This thread is completely baffling me. The amount of people who think it’s fine for kids to help themselves to whatever and there should be an unlimited amount of snacks shocks me.

All of the kids in this house will regularly come asking for stuff such as ‘can I have an ice cream/chocolate?’ 15 mins before tea. When the answer is no, teas soon, but you can have an apple, suddenly they aren’t hungry!!

If we allowed all the kids to have what they wanted whenever they wanted 1. They’d never eat their meals 2. We’d be spending close to £1000 a month on food 3. They’d eat crap and not much else! 4. They’d all be either overweight or extremely unhealthy.

My DD will get chocolate at Easter and hers can be gone in a week. One of the other kids may have it left for a month. Should we get her more? Because hers is not enough?? No absolutely not!

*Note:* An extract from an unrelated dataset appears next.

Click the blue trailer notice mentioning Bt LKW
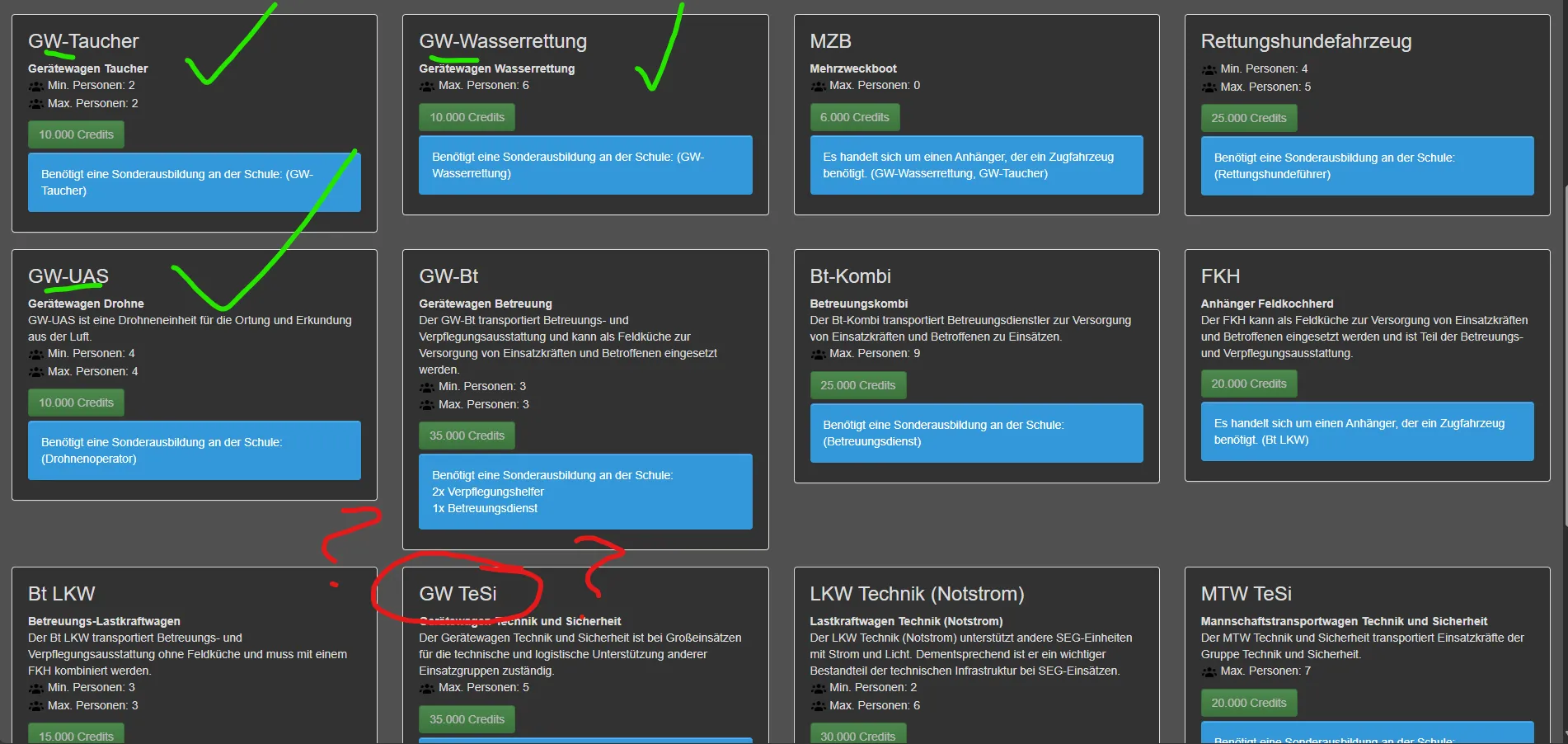 [x=1367, y=431]
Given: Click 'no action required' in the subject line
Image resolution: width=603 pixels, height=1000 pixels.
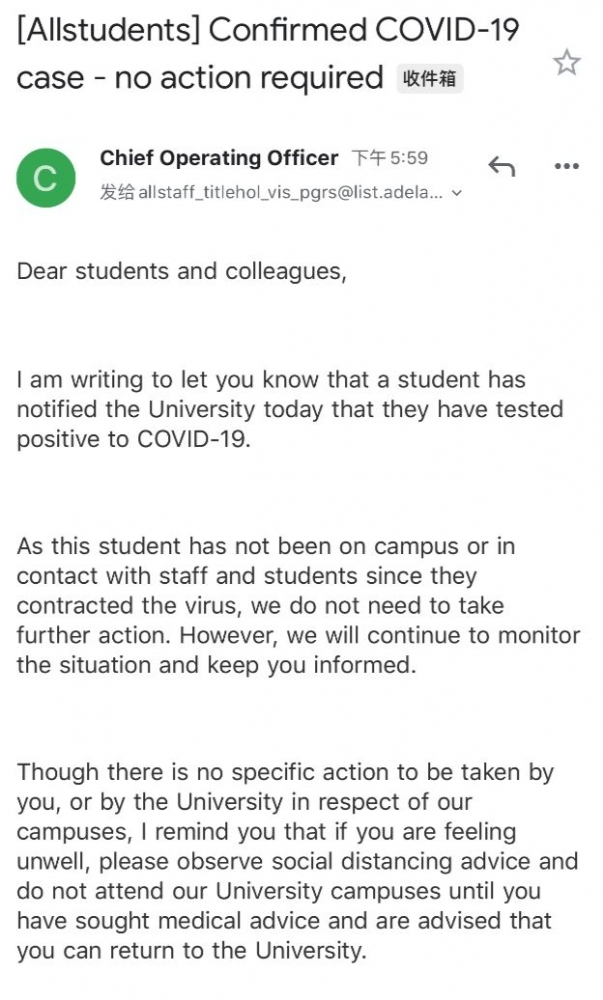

If this 16 year old is getting 3 meals a day provided plus access to some snacks, a balance of snacks, plus she’s earning her own money so can buy treats, there is no reason she should be eating other peoples food.

Sounds very much like she’s bored/a bit peckish, goes to the fridge, sees yoghurts/biscuit bars/cereal bars/crisps etc and whilst there is also bread tor toast, fruit, maybe pasta or something she would prefer not to have to make anything or eat the less appealing stuff so it taking the pack up stuff.

Pack ups are not just sandwiches so I don’t know why that’s been brought up a million times. It’s a mix of things, some prepared and some not.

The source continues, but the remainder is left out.